Learn how your baby responds:
- To the brightness of the room, new things to look at, and color.
- To whether certain pitch or volume sounds calm or excite him.
- To what rhythms relax or energize him.
- To gentle or firm touch on different parts of his body.
- To being held vertically or horizontally, facing up or down.
- To gentle rocking or more rapid movements.
- To smells in and outdoors.
- To different people.
- When he is hungry, tired, sick, or happy
Some children seem hypersensitive to their environment. Premature babies are especially vulnerable. If your baby seems to experience sensory overload easily, you should expose him to only one kind of stimulus at a time, like a certain sound, an interesting sight, or being held and cuddled. You can gradually build his tolerance by adding more than one type of stimulation at a time.
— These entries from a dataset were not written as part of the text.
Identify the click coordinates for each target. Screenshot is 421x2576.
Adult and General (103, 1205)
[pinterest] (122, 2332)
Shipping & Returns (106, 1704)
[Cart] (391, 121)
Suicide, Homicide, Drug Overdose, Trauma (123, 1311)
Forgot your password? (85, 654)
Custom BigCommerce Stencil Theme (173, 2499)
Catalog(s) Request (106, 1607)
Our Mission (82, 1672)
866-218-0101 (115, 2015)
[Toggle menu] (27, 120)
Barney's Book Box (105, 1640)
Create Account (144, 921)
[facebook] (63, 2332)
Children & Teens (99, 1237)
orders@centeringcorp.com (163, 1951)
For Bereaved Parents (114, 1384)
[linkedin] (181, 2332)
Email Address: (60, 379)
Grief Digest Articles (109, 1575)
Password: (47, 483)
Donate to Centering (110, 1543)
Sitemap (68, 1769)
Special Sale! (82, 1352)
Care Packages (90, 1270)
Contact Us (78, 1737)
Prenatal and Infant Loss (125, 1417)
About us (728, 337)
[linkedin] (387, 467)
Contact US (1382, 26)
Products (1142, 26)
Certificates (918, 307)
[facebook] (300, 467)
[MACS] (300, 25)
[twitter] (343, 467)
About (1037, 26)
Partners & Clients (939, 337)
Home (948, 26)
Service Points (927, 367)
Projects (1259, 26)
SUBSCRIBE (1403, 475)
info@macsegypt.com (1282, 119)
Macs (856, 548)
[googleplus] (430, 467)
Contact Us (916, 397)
What he doesn’t enjoy today, may be his favorite entertainment in a week or so.
Swaddling your baby when exposing him to a new kind of stimulation may make him feel more secure and less overwhelmed. Encouraging your baby to suck his thumb or use a pacifier or hold a favorite blanket or stuffed toy during times of stress may help him experience less overload.
It is important to respond by calming your baby when he shows signs of overload so that he doesn’t cry excessively, withdraw from contact with people, or attempt to escape into sleep. Don’t fret if you miss the signs from time to time. All parents do. But everyone will be more peaceful when you can predict and prevent sensory overload.
Prayer
Heavenly Father, thank you for that beautiful smile on my baby’s face. I see now why my praise to You pleases You so much. Help me to continue to learn about You as I care for the baby You gave me. In Jesus’ name. Amen.